L’esercito della salute, composto da biechi impiegati del terrore, pensionati professionalizzati dall’osservazione dei cantieri, giovani squadristi neolaureati e saccenti in servizio permanente, girava mattina e sera per le città segnalando prontamente i trasgressori cominciando dalle categorie più pericolose: i giovani, gli artisti, la gente della notte e chiunque su facebook avesse anche lontanamente messo in dubbio che tutto era giusto e sacrosanto.

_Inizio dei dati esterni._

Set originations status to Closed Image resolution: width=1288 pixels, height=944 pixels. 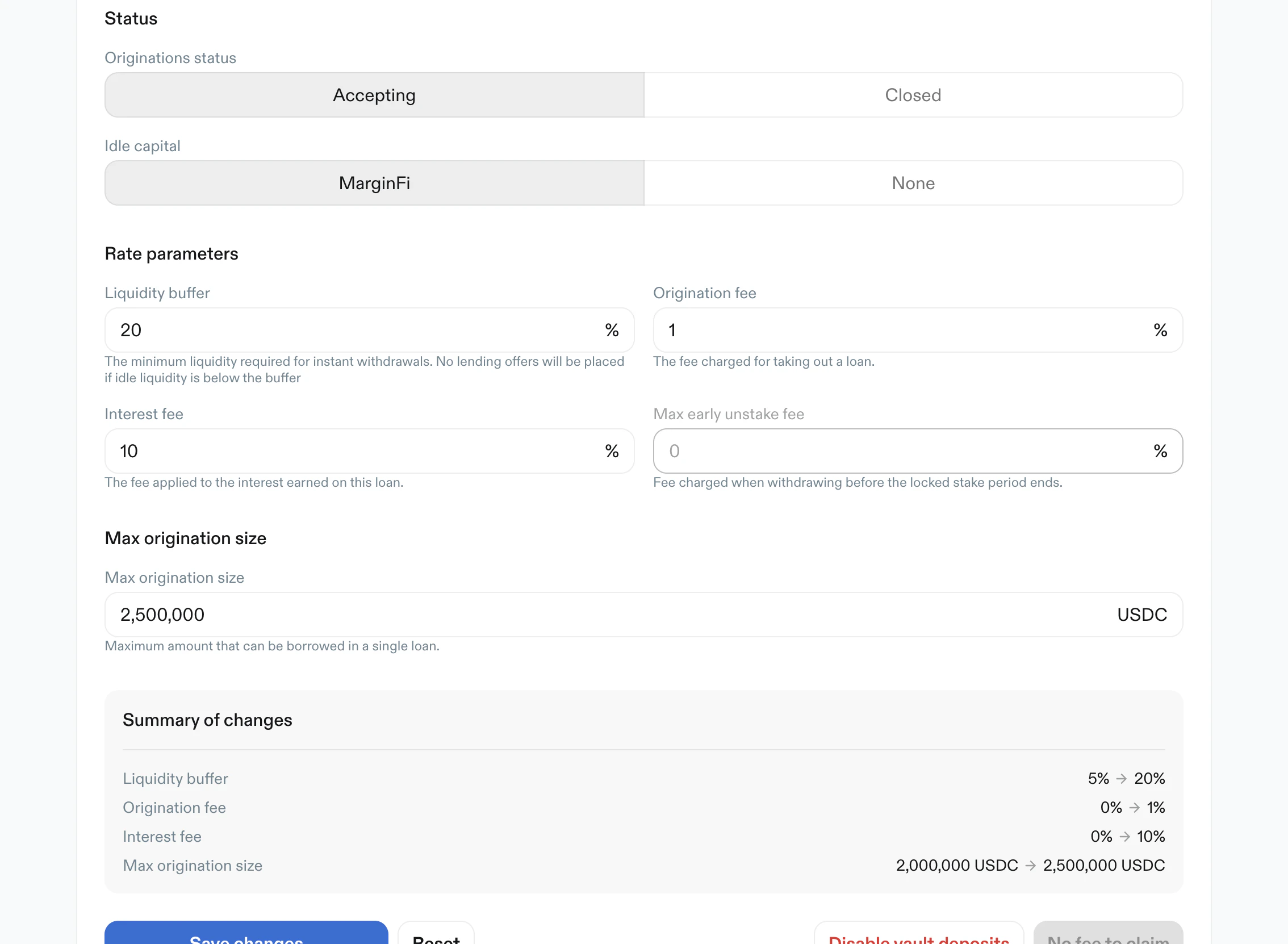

L’altra sera fucilarono uno, reo di non portare correttamente la mascherina mentre camminava solingo al Terrapieno. “Infame, untore, nemico del popolo, negazionista!” Gli urlarono e giù colpi d’arma da fuoco. I suoi poveri resti furono esposti in piazza d’Armi e poi portati al Bastione, come monito ai trasgressori, per lo più giovini, e nella foto i like raggiunsero più di milleduecento unità.
Plausi delle autorità, che vedevano realizzare un sogno. Un popolo incapace di porsi qualsiasi ragionevole dubbio e di poter esercitare la minima libertà di pensiero.